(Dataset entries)
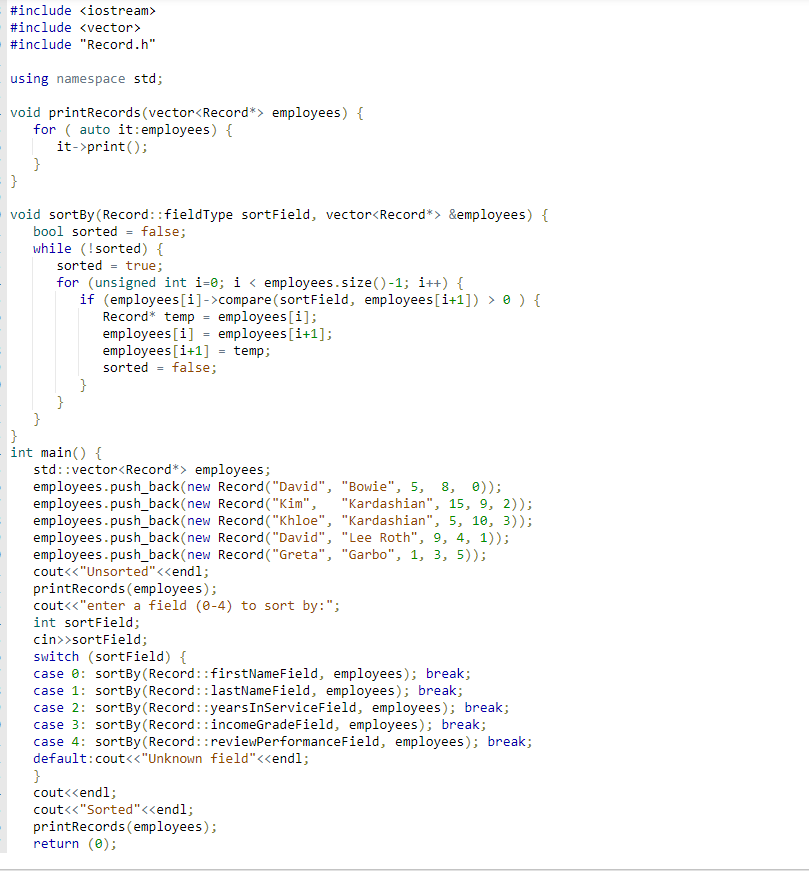Image resolution: width=809 pixels, height=871 pixels.
Task: Click the gutter marker beside the default case line
Action: tap(5, 758)
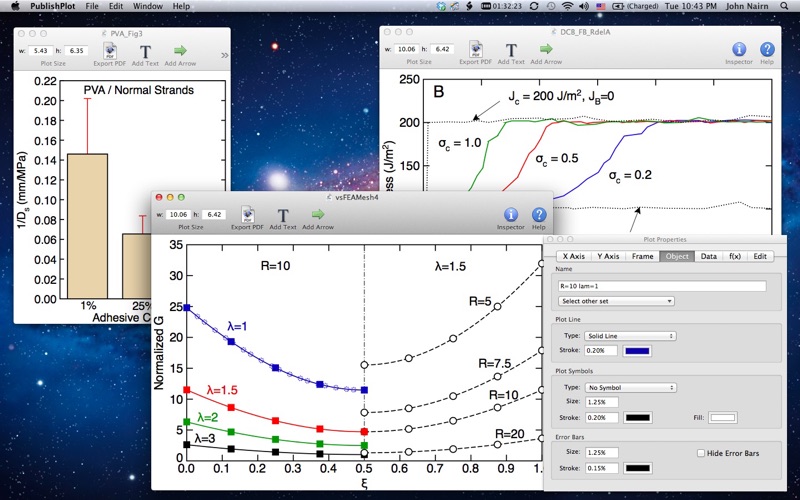Enable Hide Error Bars checkbox
Image resolution: width=800 pixels, height=500 pixels.
(x=701, y=453)
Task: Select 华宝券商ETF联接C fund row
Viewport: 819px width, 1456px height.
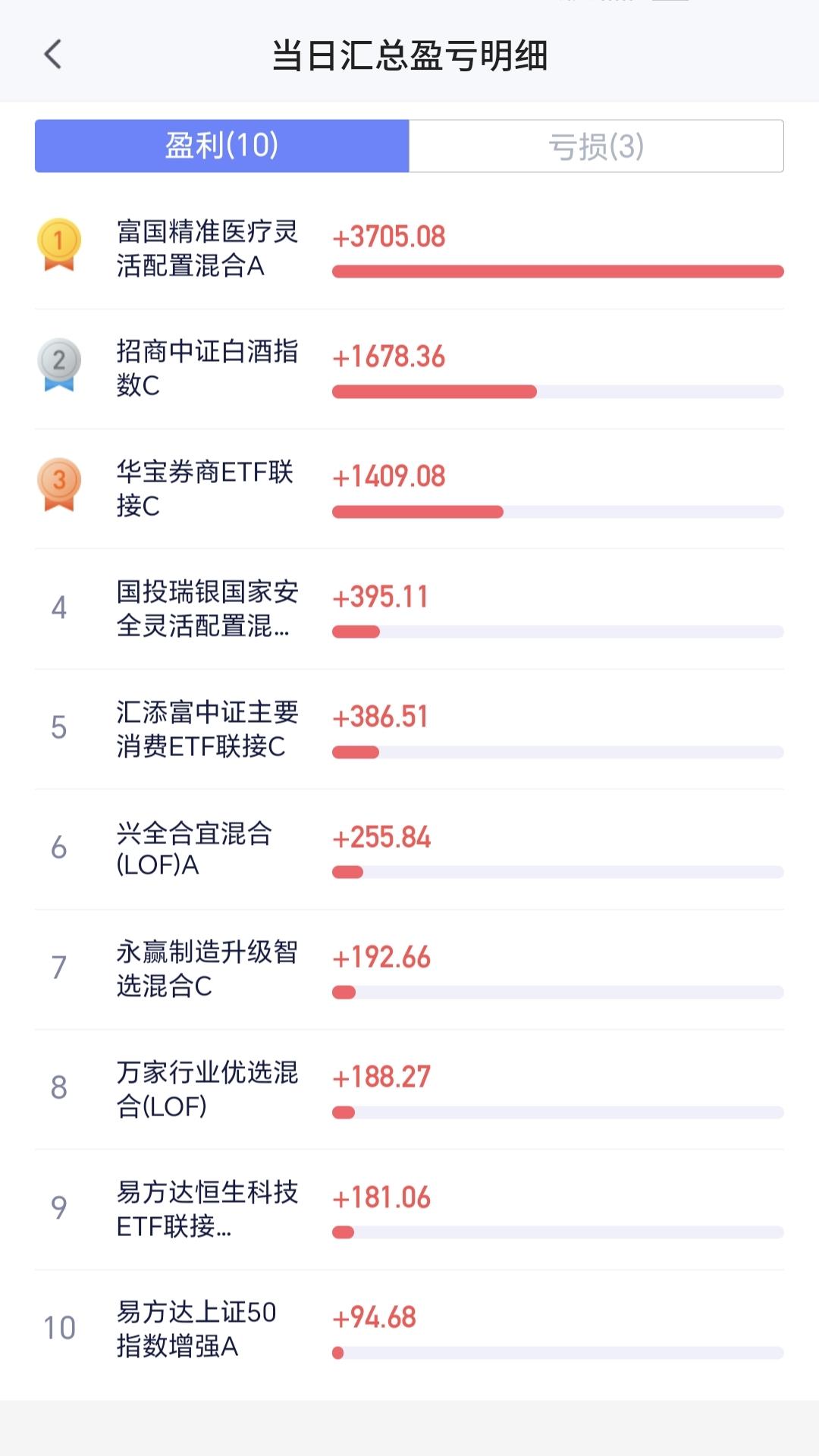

TASK GOAL ->
Without the pictures, retype exactly the lines from the one that holds "Task: Select 华宝券商ETF联接C fund row" to the last line of the data above, both of them included.

EXERCISE SOLUTION ->
Task: Select 华宝券商ETF联接C fund row
Viewport: 819px width, 1456px height.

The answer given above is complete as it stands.